• Prompt: Using the listing below, show all lines that hold the word "Output".

• Source information:

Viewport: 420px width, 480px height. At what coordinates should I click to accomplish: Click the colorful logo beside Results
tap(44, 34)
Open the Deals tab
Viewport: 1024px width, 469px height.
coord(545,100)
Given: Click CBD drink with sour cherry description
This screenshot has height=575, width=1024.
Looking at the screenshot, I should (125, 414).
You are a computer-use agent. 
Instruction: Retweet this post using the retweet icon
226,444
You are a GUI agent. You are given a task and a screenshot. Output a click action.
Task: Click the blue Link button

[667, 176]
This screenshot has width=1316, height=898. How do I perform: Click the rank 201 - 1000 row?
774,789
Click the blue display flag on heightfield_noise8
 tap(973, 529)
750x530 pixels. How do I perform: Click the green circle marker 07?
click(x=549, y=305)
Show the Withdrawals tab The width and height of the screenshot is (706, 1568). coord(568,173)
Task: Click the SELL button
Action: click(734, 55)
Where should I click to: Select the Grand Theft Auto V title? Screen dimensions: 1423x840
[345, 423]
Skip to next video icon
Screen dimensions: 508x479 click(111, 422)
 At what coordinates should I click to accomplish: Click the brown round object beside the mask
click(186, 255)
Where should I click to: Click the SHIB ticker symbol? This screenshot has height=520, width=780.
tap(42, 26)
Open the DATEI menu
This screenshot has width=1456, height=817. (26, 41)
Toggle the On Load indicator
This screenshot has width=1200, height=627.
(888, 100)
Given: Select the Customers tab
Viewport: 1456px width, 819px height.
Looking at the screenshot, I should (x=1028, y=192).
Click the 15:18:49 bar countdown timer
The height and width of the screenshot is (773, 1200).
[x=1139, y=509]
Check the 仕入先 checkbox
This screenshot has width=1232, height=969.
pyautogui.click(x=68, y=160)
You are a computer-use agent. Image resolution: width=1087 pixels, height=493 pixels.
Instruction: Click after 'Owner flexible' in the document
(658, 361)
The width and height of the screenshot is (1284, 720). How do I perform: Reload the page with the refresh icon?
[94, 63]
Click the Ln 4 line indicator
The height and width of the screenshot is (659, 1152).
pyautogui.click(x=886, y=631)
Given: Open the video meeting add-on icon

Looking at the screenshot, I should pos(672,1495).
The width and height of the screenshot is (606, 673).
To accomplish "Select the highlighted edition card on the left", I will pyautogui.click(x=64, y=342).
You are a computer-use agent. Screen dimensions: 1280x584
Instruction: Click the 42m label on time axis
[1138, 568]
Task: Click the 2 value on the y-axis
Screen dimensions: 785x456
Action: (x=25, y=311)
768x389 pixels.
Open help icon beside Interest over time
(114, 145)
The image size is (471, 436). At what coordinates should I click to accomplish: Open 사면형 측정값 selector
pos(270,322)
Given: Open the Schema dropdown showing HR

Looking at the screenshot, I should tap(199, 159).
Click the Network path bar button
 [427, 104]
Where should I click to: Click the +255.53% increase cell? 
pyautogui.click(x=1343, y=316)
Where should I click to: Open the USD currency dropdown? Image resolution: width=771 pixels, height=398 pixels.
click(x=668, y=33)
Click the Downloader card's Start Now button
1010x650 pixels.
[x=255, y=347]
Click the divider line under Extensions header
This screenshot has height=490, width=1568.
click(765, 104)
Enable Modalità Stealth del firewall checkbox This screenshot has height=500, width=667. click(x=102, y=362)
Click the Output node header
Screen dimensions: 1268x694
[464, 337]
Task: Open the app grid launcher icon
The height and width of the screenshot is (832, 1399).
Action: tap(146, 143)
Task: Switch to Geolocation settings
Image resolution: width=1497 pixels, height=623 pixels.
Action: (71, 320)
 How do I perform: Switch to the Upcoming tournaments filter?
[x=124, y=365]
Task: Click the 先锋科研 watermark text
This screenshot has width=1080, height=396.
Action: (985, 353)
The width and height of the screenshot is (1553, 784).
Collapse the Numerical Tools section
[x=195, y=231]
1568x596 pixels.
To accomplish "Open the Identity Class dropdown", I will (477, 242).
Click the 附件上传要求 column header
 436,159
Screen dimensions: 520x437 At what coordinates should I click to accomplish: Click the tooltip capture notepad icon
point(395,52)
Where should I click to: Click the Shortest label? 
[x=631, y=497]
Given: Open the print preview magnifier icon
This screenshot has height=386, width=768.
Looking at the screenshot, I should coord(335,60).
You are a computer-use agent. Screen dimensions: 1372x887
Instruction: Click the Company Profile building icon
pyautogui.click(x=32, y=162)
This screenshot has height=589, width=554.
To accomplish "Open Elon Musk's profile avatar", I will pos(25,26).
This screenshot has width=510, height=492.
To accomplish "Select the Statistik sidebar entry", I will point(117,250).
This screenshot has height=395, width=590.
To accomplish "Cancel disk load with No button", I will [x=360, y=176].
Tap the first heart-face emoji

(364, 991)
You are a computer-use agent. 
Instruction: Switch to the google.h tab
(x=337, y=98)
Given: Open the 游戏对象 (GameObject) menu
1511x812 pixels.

• Expected answer:
You are a GUI agent. You are given a task and a screenshot. Output a click action.
Click the Output node header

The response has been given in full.